Um isn't that sexual harassment? Actually, the New York supreme court ruled that it is not.
Hey, baby, I got something under my robes for you.
Hey, how'd you like to bang my gavel, sweetheart? You want to see a learned hand? Hah! I'm exhausted.
Today I had to deliver a mattress to Madonna.
Then another one.
Then another one.
Then another one.
Then another one.
Oh, I almost forgot.
It's time for Jay's show.
Next up: One of America's favorite comedians stars in a remake of a classic film, rebel without a cosby.
You see, the knife is a good thing for slicin' and dicin', but it's not so good for pointin' at me, the coz', see? [Laughing.]

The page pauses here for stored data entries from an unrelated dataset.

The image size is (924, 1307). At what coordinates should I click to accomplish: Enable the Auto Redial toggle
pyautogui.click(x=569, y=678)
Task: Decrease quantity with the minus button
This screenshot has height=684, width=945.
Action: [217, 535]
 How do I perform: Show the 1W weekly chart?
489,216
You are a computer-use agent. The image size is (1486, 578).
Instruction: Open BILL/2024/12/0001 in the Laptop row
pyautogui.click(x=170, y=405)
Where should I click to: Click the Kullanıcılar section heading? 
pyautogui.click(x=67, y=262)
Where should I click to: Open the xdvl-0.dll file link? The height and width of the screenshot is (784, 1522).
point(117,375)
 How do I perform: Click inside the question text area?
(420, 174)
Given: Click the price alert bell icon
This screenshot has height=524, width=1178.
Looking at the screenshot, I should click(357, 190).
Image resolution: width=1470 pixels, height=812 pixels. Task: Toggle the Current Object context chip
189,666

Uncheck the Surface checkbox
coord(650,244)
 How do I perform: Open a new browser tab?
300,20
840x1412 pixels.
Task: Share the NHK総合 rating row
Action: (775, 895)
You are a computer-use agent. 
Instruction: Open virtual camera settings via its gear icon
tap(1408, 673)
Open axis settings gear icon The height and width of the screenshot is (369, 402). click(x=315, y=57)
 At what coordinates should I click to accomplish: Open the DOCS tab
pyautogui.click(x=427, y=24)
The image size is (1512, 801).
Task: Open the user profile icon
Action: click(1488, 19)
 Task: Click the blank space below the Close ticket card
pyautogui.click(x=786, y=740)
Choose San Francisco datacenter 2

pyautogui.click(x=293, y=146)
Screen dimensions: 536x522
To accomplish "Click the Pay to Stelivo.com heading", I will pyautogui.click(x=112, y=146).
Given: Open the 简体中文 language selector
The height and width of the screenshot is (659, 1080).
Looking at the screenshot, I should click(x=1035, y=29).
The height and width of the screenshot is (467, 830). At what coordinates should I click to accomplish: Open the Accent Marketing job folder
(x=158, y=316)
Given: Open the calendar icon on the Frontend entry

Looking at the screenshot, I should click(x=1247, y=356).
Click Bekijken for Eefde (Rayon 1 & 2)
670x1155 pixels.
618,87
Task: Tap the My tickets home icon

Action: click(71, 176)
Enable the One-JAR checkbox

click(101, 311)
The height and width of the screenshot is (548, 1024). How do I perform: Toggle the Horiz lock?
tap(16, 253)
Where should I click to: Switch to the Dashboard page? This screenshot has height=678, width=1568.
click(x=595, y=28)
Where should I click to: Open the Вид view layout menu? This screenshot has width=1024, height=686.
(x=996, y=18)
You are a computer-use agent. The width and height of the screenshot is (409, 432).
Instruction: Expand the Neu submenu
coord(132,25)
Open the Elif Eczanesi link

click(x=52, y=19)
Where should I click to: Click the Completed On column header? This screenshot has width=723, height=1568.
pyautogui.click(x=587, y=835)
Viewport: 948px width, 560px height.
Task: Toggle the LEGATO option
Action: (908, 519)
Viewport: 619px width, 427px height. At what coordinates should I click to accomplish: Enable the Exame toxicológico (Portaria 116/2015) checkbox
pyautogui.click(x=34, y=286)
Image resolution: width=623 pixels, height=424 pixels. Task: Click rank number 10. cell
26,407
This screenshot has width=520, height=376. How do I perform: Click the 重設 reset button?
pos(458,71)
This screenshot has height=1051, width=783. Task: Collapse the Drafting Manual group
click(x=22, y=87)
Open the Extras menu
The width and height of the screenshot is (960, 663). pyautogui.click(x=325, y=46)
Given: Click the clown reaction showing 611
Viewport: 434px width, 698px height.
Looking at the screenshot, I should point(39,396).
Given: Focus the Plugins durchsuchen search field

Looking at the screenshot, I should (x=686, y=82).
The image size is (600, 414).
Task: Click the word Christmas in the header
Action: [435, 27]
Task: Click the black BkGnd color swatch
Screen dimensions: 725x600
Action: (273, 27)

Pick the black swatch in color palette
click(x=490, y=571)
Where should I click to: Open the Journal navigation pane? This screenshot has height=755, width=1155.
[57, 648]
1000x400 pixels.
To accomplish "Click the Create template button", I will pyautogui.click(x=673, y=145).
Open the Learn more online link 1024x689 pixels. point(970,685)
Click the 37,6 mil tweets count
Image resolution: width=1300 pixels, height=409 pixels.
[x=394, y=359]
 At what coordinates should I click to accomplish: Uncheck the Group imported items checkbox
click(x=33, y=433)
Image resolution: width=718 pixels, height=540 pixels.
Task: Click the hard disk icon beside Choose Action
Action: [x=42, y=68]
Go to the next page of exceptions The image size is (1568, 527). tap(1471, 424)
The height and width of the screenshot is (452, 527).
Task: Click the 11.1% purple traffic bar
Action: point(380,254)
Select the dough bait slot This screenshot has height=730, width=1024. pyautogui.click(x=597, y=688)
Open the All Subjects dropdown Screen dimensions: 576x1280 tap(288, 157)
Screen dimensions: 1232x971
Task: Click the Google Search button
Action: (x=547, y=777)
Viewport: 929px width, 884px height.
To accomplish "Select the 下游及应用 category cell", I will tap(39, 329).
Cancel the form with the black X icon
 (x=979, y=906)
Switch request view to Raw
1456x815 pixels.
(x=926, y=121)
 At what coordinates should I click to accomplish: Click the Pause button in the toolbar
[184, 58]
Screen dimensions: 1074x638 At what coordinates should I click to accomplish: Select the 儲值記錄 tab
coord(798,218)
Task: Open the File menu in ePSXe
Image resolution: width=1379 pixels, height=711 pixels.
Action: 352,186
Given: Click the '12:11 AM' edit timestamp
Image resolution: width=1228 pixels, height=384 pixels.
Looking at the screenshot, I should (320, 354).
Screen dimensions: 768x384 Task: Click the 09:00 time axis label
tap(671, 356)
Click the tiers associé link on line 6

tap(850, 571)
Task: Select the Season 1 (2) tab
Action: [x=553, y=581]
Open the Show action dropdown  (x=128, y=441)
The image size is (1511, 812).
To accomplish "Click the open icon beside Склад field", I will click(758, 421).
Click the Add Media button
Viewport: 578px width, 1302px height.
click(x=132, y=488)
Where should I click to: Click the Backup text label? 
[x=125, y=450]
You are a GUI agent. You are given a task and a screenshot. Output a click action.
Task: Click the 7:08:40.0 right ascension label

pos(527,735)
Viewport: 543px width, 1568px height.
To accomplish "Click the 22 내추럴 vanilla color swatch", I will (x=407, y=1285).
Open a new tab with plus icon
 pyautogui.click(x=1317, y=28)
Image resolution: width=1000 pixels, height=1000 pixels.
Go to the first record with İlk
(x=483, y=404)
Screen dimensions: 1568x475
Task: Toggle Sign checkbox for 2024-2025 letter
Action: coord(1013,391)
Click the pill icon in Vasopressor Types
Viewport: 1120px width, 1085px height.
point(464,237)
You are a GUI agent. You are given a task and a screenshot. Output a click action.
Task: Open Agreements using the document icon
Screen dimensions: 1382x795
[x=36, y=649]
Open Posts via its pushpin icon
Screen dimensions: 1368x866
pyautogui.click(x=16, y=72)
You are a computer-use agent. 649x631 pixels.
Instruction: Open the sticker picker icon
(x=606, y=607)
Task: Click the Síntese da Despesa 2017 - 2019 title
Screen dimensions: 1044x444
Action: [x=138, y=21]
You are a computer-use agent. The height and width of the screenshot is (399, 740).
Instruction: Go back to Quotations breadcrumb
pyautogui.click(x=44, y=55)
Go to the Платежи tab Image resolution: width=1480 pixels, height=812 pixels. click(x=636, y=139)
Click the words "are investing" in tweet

You should get yourself a spoon and fill it with jell-o pudding.
[Laughing.]
Comedians sticking themselves in classic films? What's next? Dr.
strangelovitz? Wait a minute.
That's a brilliant idea.
Hello, Hollywood? Here's the pitch: Dr.
strangelovitz.
He's a character actor.
No, I don't think he died.
Jay, I'd like to invite you to my spring costume ball.
It's to benefit Duke Phillips' agricultural institute.
We use nuclear technology to grow fresher tomatoes, bigger carrots [Growling.]
And potatoes that play the bagpipes.
[Bagpipes playing.]
Wow, he's Southern, he's a billionaire, he commands an army of mutant produce.
I think I'm in love.
Alice, can I go to Duke's ball with you? No.
I will not give you the chance to upstage me in front of all my friends and co-workers.
Please, Alice, this is my last chance at happiness.
You've got so much: A beautiful daughter, a good job, your boyfriend, with his unique interpretation of masculinity.
All right, I have to admit it.
I'm jealous of you.
You? Of me? Yes! All right, you can come to the ball.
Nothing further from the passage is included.